General Butler was exposed to a whole new, civilianized world of politics and big business upon retirement.  He believed after his new found enlightenment involving American foreign policy that many of the policies that he helped enforce were detrimental to the people of those countries.  He then spoke out against war, American big business and American foreign policy.  He was a true patriot because he had the spirit of hs convictions both in the Corps and after retirement from the Corps.   

Robert Whealey writes: This Smedley Butler biography leaves out too short memoirs he wrote about 1935. The key to his thinking was that in the 1930s, as a result of examining the costs of World War I and the expanding fascist imperialist states in Europe and in the Pacific, he could foresee that the Roosevelt administration was beginning to rearm.  He knew from his own experience that the U.S. was an imperial power in Latin America and in the Pacific.

His fundamental argument probably came from Senator Nye's Hearings on World War I.  The merchants of death provoke war. He foresaw what Eisenhower called the military industrial complex.   From 1935-1940 General Butler became an isolationist and a pacifist. He took his democratic values seriously and felt that he had been  defending the Constitution as a young man.  At the end of his military service, he felt betrayed by American corporate power.  Fighting in China and Central America had nothing to do with defending democracy.

His reputation from 1941 to the mid 1960s fell rapidly.  During the Vietnam War, his two books were revived again.  It is interesting that, with America's bogging down again in Iraq, Butler has been revived again. I don't know whether his two short books/pamphlets have been reprinted or not.  They are hard hitting.

RH: The Iraq elections suggest the US is not bogged down there.
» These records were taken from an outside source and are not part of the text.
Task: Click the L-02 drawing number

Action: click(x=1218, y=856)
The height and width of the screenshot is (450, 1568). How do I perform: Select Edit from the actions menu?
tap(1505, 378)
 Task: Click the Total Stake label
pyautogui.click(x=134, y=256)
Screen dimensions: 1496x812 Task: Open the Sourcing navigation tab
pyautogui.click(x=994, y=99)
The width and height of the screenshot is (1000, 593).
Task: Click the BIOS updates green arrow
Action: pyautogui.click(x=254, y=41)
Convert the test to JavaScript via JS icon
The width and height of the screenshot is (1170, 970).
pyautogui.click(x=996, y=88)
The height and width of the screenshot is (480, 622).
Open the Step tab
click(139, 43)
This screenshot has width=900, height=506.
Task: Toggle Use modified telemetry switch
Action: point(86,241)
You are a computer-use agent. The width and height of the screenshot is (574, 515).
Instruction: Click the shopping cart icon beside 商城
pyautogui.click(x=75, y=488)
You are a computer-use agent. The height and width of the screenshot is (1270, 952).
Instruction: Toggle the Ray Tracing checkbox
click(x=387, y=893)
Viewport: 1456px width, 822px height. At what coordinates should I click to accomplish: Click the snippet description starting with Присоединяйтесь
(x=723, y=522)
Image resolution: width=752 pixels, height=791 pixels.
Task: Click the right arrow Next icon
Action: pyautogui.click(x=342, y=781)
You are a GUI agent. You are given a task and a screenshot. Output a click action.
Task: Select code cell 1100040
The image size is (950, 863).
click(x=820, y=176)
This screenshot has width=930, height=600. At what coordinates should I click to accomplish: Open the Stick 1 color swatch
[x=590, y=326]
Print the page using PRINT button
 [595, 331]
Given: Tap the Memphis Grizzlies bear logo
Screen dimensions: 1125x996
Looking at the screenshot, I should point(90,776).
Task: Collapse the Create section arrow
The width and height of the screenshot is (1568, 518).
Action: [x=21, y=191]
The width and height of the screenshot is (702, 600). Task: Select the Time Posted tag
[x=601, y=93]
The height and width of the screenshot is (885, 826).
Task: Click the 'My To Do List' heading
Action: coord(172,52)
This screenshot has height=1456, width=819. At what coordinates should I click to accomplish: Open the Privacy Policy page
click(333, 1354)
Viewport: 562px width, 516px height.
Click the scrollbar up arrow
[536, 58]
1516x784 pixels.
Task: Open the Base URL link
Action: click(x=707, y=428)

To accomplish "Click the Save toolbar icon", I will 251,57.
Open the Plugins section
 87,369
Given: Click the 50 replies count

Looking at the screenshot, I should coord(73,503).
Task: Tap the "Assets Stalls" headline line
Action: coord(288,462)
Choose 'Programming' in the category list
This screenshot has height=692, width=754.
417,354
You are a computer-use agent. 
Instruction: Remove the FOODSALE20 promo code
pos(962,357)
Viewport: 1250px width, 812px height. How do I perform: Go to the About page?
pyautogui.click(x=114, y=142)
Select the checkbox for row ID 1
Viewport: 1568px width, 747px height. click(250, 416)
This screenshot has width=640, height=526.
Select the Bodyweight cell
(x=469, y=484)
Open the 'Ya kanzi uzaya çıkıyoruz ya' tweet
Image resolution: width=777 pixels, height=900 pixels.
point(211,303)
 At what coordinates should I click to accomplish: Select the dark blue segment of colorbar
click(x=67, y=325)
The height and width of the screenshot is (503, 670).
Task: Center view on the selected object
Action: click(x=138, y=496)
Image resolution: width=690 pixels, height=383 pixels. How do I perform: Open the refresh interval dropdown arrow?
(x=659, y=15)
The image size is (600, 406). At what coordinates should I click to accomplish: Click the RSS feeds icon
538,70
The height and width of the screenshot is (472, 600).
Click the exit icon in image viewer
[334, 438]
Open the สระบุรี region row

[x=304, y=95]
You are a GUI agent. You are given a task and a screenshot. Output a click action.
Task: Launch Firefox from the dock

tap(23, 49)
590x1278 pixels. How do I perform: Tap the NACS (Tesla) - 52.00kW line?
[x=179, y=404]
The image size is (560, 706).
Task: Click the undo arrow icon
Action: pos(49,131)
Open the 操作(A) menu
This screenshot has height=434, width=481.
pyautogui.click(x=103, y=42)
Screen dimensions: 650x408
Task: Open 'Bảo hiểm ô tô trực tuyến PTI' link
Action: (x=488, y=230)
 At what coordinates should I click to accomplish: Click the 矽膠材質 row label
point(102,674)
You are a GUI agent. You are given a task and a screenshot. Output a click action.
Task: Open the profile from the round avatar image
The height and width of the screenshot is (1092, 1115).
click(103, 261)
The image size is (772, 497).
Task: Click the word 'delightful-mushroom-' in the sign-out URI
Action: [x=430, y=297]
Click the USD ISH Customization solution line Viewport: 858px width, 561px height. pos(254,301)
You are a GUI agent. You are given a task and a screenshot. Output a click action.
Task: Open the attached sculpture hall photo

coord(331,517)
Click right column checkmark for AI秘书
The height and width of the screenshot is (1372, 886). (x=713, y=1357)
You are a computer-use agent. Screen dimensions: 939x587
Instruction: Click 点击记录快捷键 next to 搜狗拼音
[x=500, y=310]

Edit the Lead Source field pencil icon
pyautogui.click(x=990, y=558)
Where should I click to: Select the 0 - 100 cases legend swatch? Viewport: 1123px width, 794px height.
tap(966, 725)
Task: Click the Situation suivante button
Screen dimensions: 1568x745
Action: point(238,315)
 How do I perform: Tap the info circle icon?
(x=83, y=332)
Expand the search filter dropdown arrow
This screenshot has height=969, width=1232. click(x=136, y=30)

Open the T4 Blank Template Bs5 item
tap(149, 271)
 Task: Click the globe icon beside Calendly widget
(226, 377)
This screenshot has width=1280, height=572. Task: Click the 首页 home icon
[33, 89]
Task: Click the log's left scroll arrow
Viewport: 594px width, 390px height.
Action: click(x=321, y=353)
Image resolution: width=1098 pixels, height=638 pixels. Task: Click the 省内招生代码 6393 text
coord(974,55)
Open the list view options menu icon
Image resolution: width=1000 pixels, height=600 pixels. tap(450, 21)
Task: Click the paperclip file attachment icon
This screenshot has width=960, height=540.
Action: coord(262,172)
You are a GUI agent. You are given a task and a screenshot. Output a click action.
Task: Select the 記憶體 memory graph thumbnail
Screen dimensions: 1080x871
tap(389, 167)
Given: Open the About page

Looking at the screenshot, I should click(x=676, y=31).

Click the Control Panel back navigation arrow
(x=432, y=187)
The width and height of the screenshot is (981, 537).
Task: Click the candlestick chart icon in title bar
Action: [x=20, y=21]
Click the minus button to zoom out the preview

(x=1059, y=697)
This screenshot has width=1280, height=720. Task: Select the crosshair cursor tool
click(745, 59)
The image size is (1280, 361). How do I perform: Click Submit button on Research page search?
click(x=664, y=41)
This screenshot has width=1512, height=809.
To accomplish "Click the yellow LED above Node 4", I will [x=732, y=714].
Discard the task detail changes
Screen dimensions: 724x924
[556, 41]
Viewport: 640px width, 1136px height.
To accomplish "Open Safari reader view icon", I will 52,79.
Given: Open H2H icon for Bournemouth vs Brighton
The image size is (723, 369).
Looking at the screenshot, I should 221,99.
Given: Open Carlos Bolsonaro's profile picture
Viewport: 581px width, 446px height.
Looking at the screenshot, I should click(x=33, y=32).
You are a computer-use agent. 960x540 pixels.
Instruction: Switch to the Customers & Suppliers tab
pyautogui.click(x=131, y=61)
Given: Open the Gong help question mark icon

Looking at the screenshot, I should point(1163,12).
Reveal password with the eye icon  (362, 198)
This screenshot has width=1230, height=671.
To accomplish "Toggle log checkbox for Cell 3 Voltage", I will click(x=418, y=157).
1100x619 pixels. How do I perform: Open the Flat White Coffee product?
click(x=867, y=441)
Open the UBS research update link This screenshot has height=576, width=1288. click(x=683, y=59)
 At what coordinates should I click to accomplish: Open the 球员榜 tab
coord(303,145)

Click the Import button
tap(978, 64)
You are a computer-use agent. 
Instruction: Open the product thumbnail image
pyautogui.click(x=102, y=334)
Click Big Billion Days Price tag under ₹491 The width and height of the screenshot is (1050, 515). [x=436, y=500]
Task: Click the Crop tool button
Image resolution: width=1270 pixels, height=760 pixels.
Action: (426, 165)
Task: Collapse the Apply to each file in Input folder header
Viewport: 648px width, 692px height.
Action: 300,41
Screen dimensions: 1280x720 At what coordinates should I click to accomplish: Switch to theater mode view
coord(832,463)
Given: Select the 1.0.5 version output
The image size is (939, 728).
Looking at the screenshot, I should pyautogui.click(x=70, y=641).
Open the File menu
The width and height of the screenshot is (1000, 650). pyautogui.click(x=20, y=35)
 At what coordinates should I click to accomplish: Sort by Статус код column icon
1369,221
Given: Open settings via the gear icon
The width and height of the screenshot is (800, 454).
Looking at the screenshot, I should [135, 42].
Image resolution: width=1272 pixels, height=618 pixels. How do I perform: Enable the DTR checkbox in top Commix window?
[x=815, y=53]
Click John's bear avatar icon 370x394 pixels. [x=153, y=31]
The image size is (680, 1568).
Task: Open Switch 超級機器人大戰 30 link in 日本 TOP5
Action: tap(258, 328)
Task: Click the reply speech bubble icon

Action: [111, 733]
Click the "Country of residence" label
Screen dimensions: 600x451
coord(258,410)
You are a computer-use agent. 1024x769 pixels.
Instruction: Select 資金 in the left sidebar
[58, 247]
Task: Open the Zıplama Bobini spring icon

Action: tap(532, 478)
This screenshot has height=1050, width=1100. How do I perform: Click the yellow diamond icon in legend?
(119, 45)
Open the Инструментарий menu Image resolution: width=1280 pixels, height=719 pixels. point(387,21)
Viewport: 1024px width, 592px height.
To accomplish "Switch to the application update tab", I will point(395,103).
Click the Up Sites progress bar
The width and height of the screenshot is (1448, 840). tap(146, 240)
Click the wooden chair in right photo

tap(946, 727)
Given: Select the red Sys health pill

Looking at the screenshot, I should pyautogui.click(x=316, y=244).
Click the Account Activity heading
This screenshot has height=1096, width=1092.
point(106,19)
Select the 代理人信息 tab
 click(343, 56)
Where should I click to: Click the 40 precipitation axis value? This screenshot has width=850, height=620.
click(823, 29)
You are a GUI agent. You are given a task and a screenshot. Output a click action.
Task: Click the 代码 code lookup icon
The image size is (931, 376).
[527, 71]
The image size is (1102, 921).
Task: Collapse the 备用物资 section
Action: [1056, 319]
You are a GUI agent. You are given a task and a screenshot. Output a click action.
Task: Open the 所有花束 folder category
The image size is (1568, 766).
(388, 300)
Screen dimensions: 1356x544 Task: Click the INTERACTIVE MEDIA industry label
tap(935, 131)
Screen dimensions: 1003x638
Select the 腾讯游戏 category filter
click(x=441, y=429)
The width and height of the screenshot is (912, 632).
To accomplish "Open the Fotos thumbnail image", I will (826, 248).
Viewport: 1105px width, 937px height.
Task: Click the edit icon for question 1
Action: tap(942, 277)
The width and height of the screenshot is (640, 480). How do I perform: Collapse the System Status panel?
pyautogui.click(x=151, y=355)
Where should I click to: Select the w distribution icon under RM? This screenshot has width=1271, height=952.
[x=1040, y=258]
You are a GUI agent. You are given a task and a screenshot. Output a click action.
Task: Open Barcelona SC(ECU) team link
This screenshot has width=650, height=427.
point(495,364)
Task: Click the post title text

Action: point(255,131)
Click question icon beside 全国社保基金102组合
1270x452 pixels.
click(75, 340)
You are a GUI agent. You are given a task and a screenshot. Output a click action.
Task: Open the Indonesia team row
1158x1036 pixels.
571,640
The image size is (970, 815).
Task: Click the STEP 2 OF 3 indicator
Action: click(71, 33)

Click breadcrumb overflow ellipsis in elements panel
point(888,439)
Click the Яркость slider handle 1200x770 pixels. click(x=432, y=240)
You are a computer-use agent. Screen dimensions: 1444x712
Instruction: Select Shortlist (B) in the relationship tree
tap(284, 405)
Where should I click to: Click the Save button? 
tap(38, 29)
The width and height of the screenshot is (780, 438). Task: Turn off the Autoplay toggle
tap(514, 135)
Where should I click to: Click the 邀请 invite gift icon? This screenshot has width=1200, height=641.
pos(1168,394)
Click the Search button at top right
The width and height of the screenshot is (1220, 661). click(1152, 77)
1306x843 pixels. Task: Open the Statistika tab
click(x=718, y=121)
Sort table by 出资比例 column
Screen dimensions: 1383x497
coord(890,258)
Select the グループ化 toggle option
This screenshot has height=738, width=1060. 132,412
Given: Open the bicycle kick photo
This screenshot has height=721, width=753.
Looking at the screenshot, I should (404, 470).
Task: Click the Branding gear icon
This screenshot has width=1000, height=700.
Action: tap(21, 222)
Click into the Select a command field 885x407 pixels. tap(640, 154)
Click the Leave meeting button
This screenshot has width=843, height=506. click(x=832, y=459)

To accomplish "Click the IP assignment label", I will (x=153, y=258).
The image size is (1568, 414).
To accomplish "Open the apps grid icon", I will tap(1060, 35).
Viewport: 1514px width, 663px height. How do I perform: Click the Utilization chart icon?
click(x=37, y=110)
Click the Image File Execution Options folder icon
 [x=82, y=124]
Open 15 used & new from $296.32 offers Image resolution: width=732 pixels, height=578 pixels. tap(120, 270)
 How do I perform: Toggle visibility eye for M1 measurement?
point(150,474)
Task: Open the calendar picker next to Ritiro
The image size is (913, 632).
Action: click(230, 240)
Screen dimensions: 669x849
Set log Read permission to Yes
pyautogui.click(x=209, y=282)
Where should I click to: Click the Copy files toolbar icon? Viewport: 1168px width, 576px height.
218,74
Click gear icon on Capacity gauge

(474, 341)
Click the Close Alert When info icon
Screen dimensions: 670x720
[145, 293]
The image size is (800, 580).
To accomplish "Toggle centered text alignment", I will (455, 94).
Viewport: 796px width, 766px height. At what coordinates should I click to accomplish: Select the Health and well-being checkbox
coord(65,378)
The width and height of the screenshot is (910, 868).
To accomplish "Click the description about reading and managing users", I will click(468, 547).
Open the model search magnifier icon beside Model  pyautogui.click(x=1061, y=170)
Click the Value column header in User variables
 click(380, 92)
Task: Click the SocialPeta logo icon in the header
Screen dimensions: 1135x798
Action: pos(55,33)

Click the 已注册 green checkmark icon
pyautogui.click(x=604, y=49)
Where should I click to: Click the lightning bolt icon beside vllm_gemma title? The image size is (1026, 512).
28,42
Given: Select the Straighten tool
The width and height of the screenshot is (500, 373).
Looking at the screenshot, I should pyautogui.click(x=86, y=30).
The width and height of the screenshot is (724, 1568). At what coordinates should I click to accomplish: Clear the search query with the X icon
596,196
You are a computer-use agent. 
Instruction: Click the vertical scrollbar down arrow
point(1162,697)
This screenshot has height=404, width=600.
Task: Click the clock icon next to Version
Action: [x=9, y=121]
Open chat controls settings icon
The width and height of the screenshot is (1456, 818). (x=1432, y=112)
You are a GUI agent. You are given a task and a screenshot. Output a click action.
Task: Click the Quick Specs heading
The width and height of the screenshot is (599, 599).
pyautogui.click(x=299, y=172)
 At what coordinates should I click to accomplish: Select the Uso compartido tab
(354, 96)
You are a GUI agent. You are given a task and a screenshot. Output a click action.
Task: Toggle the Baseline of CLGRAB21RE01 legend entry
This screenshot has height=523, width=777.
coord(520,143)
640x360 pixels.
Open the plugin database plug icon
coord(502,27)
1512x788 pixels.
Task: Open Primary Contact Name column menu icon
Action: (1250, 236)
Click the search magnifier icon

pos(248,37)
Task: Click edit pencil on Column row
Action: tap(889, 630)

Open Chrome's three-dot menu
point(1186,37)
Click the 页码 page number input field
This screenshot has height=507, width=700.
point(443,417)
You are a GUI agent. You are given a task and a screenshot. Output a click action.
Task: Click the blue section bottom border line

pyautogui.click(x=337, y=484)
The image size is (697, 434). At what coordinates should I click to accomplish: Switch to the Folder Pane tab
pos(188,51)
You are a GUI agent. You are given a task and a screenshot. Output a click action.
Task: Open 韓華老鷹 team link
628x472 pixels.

Cameron Sawyer comments on the Iraq letter to a Marine General forwarded by Mike Sullivan and the piece sent by John Heelan about Marine hero Smedley Butler's disillusionment with the international role of the Marines: To my mind, neither the exaggerated sentimentality of the one general's letter nor the extreme cynicism of the second is really indicative of anything.  General Sullivan's correspondent was undoubtedly as sincere as he could be, but if you substituted the word "socialism" for the word "democracy", the letter could have been written by a Soviet political officer in the early days of the Soviet Afghan War.

General Smedley was undoubtedly also being sincere, but whatever the failings of U.S. interventions in Latin America in the early 20th century, these are cartoonishly oversimplified in Smedley Butler's bitter piece. Our military men are charged with executing military actions; they don't formulate the political basis for them.  Perhaps it is appropriate for them to take such simplified views of politics; that might keep their minds on their own tasks.

RH: It is now widely accepted that the military need not obey an order which they deem illegal. How does "Semper fidelis" fit in with that?

Regarding Marine General Smedley Butler's expression of disillusionment with the role of the Marines in Latin America, I said: It is now widely accepted that the military need not obey an order which they deem illegal.  How does "Semper fidelis" fit in with that? Gene Franklin replies: I gather that the general agreed with or did not question his orders when he was in the field; it was only when he had retired and met politicians that he became disillusioned. I suspect that "Semper fidelis" refers first to the Corps, or perhaps to one's honor, not to the policies of the country. How does the Code of Military Justice treat members of the military (like the truck drivers in Iraq) who refuse to obey an order they deem illegal?  General Butler's actions remind me of the case of John Kerry.   I find both of them acted honorably, as I read their histories.

RH: Has there been a case in US military history of a refusal, later judged correct, to carry out an order deemed illegal?